The Department of Health Care Services (DHCS), which runs the Golden State’s Medicaid program for some 15 million residents, or a third of the population, doled out nearly $2.4 million to the anti-police groups. Recipients include the Anti Police-Terror Project, an Oakland-based police abolition group, and several organizations that joined its defund the police coalition, such as Communities United for Restorative Youth Justice.
DHCS, which has a $164 billion budget and a staff of nearly 4,700, promises "to use our state’s tax dollars as effectively as possible." The grants, meanwhile, were awarded during the 2023-24 budget year, as California faced a $22.5 billion shortfall. A DHCS spokeswoman said the department wouldn’t be able to provide a response before "the middle of next week."
"The Newsom administration spent itself into a massive deficit, and programs like this are Exhibit A for how it happened," the California State Assembly’s top Republican, James Gallagher, said. "The health department should stick to health programs—not woke nonsense that wastes tax dollars. I’m looking forward to budget hearings next year when they can explain why they think this was an appropriate use of scarce state resources."
Communities United for Restorative Youth Justice, for example, received $1 million from DHCS in June "to elevate the voice and power of systems-impacted and formerly-incarcerated young people through culturally-rooted healing, education, organizing, and legal support." The project is slated to run through November 2026.
Communities United for Restorative Youth Justice is an Oakland nonprofit that lists "Defunding, decertifying, developing community-based alternatives to policing" among its primary goals. Its programs include a paid fellowship for formerly incarcerated young adults aiming to "dismantle the racist institutions of policing and incarceration."
In 2021, the group signed on to a defund the police coalition founded by the Anti Police-Terror Project, which also received DHCS funding. The Anti Police-Terror Project was awarded $75,000 for a program beginning in August 2024 to test and treat homeless people for COVID-19 at its Oakland community center and through its Sacramento affiliate and other local partners. The local health departments no longer report COVID-19 caseloads.
The Anti Police-Terror Project’s ongoing campaigns include defunding Oakland’s police department and stopping police from responding to psychiatric crises. Mitigating COVID-19, however, is omitted.
In fact, the only public health programs the group touts are massages, herbal medicines, and psychological counseling from volunteers administered at a community center. The Anti Police-Terror Project, which grew out of an "Afrikan liberation organization," also provides "mobile peer support de-escalation assistance" for people experiencing drug- or alcohol-induced mental health breaks or domestic violence episodes—incidents it blames on "white supremacy, capitalism, and colonialism."

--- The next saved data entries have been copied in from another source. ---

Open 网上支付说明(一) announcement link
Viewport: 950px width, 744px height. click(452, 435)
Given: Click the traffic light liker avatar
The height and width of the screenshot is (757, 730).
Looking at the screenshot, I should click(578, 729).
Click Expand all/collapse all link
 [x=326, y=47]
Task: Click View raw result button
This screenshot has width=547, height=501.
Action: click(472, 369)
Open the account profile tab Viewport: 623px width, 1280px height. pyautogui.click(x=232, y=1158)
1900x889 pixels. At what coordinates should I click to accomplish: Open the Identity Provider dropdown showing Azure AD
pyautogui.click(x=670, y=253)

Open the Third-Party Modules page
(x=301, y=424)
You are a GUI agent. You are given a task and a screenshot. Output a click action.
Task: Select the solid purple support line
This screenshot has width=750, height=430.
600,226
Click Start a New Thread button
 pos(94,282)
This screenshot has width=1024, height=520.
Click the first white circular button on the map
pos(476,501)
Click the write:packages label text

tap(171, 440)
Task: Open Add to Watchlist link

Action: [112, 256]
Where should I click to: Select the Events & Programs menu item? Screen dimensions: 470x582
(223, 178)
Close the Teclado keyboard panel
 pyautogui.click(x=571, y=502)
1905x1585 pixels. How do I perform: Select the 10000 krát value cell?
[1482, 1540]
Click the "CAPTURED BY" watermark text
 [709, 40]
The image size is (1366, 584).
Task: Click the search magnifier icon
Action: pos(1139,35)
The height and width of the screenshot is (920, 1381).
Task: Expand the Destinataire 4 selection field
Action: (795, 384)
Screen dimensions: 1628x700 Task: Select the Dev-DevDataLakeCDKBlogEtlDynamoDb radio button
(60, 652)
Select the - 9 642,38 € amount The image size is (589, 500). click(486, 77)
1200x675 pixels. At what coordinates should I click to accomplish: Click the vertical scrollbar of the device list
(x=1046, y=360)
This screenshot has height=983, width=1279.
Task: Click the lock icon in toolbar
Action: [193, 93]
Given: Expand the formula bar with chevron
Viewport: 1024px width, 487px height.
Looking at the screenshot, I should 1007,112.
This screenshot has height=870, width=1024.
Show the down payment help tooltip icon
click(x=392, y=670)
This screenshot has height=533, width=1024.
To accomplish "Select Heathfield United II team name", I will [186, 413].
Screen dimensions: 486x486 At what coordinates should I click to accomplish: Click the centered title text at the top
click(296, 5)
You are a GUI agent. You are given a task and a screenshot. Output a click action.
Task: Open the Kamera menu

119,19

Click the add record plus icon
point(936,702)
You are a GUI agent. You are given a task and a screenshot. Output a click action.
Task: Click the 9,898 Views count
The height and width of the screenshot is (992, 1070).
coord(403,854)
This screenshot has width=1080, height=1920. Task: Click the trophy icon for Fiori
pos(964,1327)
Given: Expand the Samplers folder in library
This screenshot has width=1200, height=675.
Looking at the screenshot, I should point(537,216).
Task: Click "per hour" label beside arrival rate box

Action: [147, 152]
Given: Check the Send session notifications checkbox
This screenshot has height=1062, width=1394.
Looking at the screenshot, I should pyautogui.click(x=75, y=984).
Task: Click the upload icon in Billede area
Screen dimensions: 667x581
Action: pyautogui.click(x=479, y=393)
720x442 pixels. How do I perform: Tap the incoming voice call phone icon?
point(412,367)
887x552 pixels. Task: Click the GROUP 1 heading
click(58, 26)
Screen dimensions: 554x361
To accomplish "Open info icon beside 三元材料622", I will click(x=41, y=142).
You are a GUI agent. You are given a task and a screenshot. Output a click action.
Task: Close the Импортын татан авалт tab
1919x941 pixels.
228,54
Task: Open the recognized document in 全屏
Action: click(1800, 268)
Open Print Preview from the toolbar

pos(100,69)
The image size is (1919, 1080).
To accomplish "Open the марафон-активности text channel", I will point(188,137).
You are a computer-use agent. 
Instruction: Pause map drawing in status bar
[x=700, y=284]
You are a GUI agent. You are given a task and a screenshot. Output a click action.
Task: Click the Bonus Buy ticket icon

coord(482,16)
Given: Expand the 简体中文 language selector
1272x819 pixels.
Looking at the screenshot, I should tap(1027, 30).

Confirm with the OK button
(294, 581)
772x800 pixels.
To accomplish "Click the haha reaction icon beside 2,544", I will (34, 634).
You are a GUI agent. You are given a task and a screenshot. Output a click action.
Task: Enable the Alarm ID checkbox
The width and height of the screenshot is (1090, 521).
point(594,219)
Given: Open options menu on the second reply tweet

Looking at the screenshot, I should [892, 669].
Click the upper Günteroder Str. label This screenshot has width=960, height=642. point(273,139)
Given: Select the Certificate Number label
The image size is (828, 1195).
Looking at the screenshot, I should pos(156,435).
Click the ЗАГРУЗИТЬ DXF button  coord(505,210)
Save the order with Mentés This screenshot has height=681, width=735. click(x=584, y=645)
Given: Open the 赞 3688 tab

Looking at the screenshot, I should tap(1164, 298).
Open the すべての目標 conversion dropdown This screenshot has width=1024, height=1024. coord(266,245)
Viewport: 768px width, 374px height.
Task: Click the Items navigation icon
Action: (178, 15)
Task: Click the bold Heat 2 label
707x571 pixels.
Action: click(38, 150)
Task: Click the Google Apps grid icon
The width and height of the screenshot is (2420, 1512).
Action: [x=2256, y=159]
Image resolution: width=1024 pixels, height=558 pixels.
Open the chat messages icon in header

An investigation by the Silicon Valley newsletter Pirate Wires in June found the Anti Police-Terror Project’s co-founder, the partner of an Oakland city councilwoman, sent at least $800,000 to other organizations he ran. He was also arrested and charged with battery during a homeless encampment closure last year, but the charges were dropped in September.
Another organization that signed onto the Anti Police-Terror Project’s defund the police coalition, Filipino Advocates for Justice, received DHCS funding in June. The progressive Bay Area immigrant rights group was awarded $600,000 to help "Filipino and immigrant young adults facing substance use risks" through a "healing-centered approach with therapy and free events."
Filipino Advocates for Justice has a campaign finance arm and is active in voter turnout and advocacy. This year, it tried and failed to push a ballot initiative that would have gutted a law limiting property tax increases. The group has also received funding from left-wing backers like the George Soros-funded Tides Foundation, the New Venture Fund, and the Akonadi Foundation, another anti-police organization.
Gente Organizada, a Southern California immigrant rights group, raked in $700,000 from DHCS in June to "reduce the number of BIPOC youth in Pomona who are at risk of exposure to the justice system." The goal is to give at least 30 youth of color the chance to join "advocacy activities with our youth-led social action group" and to promote jail diversion programs.
On its website, Gente Organizada accuses the city of Pomona of "Upholding White Supremacy through Overpolicing of BIPOC People," calling it "Institutional Violence." It also called for police to be removed from schools.